[Entries for locating text and elements]
══════
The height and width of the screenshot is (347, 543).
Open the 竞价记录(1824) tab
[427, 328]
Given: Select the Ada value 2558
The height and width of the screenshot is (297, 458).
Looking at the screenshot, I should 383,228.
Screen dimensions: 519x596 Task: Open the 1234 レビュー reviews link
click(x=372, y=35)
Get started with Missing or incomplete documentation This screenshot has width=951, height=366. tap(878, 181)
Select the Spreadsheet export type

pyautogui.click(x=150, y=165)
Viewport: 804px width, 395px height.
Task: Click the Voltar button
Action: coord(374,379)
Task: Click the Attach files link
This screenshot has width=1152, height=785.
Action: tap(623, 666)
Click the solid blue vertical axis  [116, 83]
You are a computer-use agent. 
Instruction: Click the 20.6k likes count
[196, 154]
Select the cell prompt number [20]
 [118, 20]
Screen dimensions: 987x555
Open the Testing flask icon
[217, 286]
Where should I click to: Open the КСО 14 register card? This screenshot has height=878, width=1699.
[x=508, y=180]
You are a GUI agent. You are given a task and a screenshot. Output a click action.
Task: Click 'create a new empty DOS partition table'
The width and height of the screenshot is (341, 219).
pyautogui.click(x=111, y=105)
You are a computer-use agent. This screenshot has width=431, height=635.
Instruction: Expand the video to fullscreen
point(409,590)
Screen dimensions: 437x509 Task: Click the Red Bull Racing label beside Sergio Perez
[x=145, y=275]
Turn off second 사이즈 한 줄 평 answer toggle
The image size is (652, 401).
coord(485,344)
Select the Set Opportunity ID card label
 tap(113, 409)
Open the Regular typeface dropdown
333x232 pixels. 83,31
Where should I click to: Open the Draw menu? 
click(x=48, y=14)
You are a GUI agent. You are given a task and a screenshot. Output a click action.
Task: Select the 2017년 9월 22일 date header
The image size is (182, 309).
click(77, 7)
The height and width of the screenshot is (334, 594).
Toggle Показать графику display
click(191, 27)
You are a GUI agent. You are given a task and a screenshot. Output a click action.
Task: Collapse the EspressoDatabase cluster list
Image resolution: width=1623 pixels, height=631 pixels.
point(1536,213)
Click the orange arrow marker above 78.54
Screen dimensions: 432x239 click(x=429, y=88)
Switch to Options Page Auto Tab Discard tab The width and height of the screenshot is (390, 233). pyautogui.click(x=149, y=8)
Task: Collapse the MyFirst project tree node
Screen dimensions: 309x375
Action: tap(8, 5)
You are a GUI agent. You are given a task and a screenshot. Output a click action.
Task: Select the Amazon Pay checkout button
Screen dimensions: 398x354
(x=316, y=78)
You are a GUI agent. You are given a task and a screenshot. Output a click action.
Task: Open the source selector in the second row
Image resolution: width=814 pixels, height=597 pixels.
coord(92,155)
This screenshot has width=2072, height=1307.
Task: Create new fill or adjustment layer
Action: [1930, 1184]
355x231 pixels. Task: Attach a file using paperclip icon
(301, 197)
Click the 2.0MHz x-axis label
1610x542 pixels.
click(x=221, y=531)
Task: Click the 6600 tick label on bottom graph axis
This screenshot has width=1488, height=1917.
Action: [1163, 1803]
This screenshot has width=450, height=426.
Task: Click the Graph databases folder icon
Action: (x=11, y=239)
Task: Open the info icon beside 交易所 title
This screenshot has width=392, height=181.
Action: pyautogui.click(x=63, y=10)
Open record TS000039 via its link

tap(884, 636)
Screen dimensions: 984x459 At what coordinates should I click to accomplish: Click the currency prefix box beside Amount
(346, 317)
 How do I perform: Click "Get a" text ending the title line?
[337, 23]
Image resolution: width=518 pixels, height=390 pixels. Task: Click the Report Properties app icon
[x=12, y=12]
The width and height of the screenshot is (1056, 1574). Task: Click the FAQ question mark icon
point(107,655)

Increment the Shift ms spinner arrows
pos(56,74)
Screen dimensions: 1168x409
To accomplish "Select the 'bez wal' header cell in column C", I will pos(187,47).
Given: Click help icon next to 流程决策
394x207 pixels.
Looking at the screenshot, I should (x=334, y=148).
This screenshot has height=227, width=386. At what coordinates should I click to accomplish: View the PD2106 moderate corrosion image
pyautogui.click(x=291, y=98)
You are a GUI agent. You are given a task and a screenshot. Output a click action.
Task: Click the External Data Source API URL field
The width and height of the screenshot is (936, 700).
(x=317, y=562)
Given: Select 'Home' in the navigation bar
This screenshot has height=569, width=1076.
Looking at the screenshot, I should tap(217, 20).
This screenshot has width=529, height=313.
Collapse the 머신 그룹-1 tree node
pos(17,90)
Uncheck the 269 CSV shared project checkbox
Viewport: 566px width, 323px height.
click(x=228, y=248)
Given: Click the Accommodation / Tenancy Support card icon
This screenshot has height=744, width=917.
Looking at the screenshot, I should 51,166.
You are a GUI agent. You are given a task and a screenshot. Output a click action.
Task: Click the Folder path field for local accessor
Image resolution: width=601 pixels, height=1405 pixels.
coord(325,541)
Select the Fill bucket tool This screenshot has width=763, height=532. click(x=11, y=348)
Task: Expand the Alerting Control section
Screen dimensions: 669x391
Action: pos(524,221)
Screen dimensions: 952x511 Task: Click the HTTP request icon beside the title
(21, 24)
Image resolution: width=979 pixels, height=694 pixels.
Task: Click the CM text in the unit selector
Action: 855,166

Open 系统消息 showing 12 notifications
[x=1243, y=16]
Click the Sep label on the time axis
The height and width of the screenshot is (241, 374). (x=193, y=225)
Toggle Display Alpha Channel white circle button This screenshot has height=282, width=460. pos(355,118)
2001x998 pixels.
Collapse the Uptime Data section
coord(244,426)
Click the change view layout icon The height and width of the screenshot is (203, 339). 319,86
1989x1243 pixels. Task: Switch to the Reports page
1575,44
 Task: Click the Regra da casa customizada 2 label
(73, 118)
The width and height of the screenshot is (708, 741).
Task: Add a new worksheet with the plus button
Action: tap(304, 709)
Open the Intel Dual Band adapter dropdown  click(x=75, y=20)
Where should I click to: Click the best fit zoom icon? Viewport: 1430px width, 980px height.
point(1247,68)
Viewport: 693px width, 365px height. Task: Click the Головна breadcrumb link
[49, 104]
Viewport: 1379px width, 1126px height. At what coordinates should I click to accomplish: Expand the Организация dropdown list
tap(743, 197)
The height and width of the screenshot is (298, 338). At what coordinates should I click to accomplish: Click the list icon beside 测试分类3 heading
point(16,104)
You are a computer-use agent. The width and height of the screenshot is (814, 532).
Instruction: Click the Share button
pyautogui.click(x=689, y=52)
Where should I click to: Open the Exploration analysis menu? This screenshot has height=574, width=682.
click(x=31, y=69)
══════
## Given exercise
Render the lines of the material above as a JSON list of strings, one string per line, leaving out blank lines.

## Final result
[
  "The height and width of the screenshot is (347, 543).",
  "Open the 竞价记录(1824) tab",
  "[427, 328]",
  "Given: Select the Ada value 2558",
  "The height and width of the screenshot is (297, 458).",
  "Looking at the screenshot, I should 383,228.",
  "Screen dimensions: 519x596 Task: Open the 1234 レビュー reviews link",
  "click(x=372, y=35)",
  "Get started with Missing or incomplete documentation This screenshot has width=951, height=366. tap(878, 181)",
  "Select the Spreadsheet export type",
  "pyautogui.click(x=150, y=165)",
  "Viewport: 804px width, 395px height.",
  "Task: Click the Voltar button",
  "Action: coord(374,379)",
  "Task: Click the Attach files link",
  "This screenshot has width=1152, height=785.",
  "Action: tap(623, 666)",
  "Click the solid blue vertical axis  [116, 83]",
  "You are a computer-use agent. ",
  "Instruction: Click the 20.6k likes count",
  "[196, 154]",
  "Select the cell prompt number [20]",
  " [118, 20]",
  "Screen dimensions: 987x555",
  "Open the Testing flask icon",
  "[217, 286]",
  "Where should I click to: Open the КСО 14 register card? This screenshot has height=878, width=1699.",
  "[x=508, y=180]",
  "You are a GUI agent. You are given a task and a screenshot. Output a click action.",
  "Task: Click 'create a new empty DOS partition table'",
  "The width and height of the screenshot is (341, 219).",
  "pyautogui.click(x=111, y=105)",
  "You are a computer-use agent. This screenshot has width=431, height=635.",
  "Instruction: Expand the video to fullscreen",
  "point(409,590)",
  "Screen dimensions: 437x509 Task: Click the Red Bull Racing label beside Sergio Perez",
  "[x=145, y=275]",
  "Turn off second 사이즈 한 줄 평 answer toggle",
  "The image size is (652, 401).",
  "coord(485,344)",
  "Select the Set Opportunity ID card label",
  " tap(113, 409)",
  "Open the Regular typeface dropdown",
  "333x232 pixels. 83,31",
  "Where should I click to: Open the Draw menu? ",
  "click(x=48, y=14)",
  "You are a GUI agent. You are given a task and a screenshot. Output a click action.",
  "Task: Select the 2017년 9월 22일 date header",
  "The image size is (182, 309).",
  "click(77, 7)",
  "The height and width of the screenshot is (334, 594).",
  "Toggle Показать графику display",
  "click(191, 27)",
  "You are a GUI agent. You are given a task and a screenshot. Output a click action.",
  "Task: Collapse the EspressoDatabase cluster list",
  "Image resolution: width=1623 pixels, height=631 pixels.",
  "point(1536,213)",
  "Click the orange arrow marker above 78.54",
  "Screen dimensions: 432x239 click(x=429, y=88)",
  "Switch to Options Page Auto Tab Discard tab The width and height of the screenshot is (390, 233). pyautogui.click(x=149, y=8)",
  "Task: Collapse the MyFirst project tree node",
  "Screen dimensions: 309x375",
  "Action: tap(8, 5)",
  "You are a GUI agent. You are given a task and a screenshot. Output a click action.",
  "Task: Select the Amazon Pay checkout button",
  "Screen dimensions: 398x354",
  "(x=316, y=78)",
  "You are a GUI agent. You are given a task and a screenshot. Output a click action.",
  "Task: Open the source selector in the second row",
  "Image resolution: width=814 pixels, height=597 pixels.",
  "coord(92,155)",
  "This screenshot has width=2072, height=1307.",
  "Task: Create new fill or adjustment layer",
  "Action: [1930, 1184]",
  "355x231 pixels. Task: Attach a file using paperclip icon",
  "(301, 197)",
  "Click the 2.0MHz x-axis label",
  "1610x542 pixels.",
  "click(x=221, y=531)",
  "Task: Click the 6600 tick label on bottom graph axis",
  "This screenshot has width=1488, height=1917.",
  "Action: [1163, 1803]",
  "This screenshot has width=450, height=426.",
  "Task: Click the Graph databases folder icon",
  "Action: (x=11, y=239)",
  "Task: Open the info icon beside 交易所 title",
  "This screenshot has width=392, height=181.",
  "Action: pyautogui.click(x=63, y=10)",
  "Open record TS000039 via its link",
  "tap(884, 636)",
  "Screen dimensions: 984x459 At what coordinates should I click to accomplish: Click the currency prefix box beside Amount",
  "(346, 317)",
  " How do I perform: Click \"Get a\" text ending the title line?",
  "[337, 23]",
  "Image resolution: width=518 pixels, height=390 pixels. Task: Click the Report Properties app icon",
  "[x=12, y=12]",
  "The width and height of the screenshot is (1056, 1574). Task: Click the FAQ question mark icon",
  "point(107,655)",
  "Increment the Shift ms spinner arrows",
  "pos(56,74)",
  "Screen dimensions: 1168x409",
  "To accomplish \"Select the 'bez wal' header cell in column C\", I will pos(187,47).",
  "Given: Click help icon next to 流程决策",
  "394x207 pixels.",
  "Looking at the screenshot, I should (x=334, y=148).",
  "This screenshot has height=227, width=386. At what coordinates should I click to accomplish: View the PD2106 moderate corrosion image",
  "pyautogui.click(x=291, y=98)",
  "You are a GUI agent. You are given a task and a screenshot. Output a click action.",
  "Task: Click the External Data Source API URL field",
  "The width and height of the screenshot is (936, 700).",
  "(x=317, y=562)",
  "Given: Select 'Home' in the navigation bar",
  "This screenshot has height=569, width=1076.",
  "Looking at the screenshot, I should tap(217, 20).",
  "This screenshot has width=529, height=313.",
  "Collapse the 머신 그룹-1 tree node",
  "pos(17,90)",
  "Uncheck the 269 CSV shared project checkbox",
  "Viewport: 566px width, 323px height.",
  "click(x=228, y=248)",
  "Given: Click the Accommodation / Tenancy Support card icon",
  "This screenshot has height=744, width=917.",
  "Looking at the screenshot, I should 51,166.",
  "You are a GUI agent. You are given a task and a screenshot. Output a click action.",
  "Task: Click the Folder path field for local accessor",
  "Image resolution: width=601 pixels, height=1405 pixels.",
  "coord(325,541)",
  "Select the Fill bucket tool This screenshot has width=763, height=532. click(x=11, y=348)",
  "Task: Expand the Alerting Control section",
  "Screen dimensions: 669x391",
  "Action: pos(524,221)",
  "Screen dimensions: 952x511 Task: Click the HTTP request icon beside the title",
  "(21, 24)",
  "Image resolution: width=979 pixels, height=694 pixels.",
  "Task: Click the CM text in the unit selector",
  "Action: 855,166",
  "Open 系统消息 showing 12 notifications",
  "[x=1243, y=16]",
  "Click the Sep label on the time axis",
  "The height and width of the screenshot is (241, 374). (x=193, y=225)",
  "Toggle Display Alpha Channel white circle button This screenshot has height=282, width=460. pos(355,118)",
  "2001x998 pixels.",
  "Collapse the Uptime Data section",
  "coord(244,426)",
  "Click the change view layout icon The height and width of the screenshot is (203, 339). 319,86",
  "1989x1243 pixels. Task: Switch to the Reports page",
  "1575,44",
  " Task: Click the Regra da casa customizada 2 label",
  "(73, 118)",
  "The width and height of the screenshot is (708, 741).",
  "Task: Add a new worksheet with the plus button",
  "Action: tap(304, 709)",
  "Open the Intel Dual Band adapter dropdown  click(x=75, y=20)",
  "Where should I click to: Click the best fit zoom icon? Viewport: 1430px width, 980px height.",
  "point(1247,68)",
  "Viewport: 693px width, 365px height. Task: Click the Головна breadcrumb link",
  "[49, 104]",
  "Viewport: 1379px width, 1126px height. At what coordinates should I click to accomplish: Expand the Организация dropdown list",
  "tap(743, 197)",
  "The height and width of the screenshot is (298, 338). At what coordinates should I click to accomplish: Click the list icon beside 测试分类3 heading",
  "point(16,104)",
  "You are a computer-use agent. The width and height of the screenshot is (814, 532).",
  "Instruction: Click the Share button",
  "pyautogui.click(x=689, y=52)",
  "Where should I click to: Open the Exploration analysis menu? This screenshot has height=574, width=682.",
  "click(x=31, y=69)"
]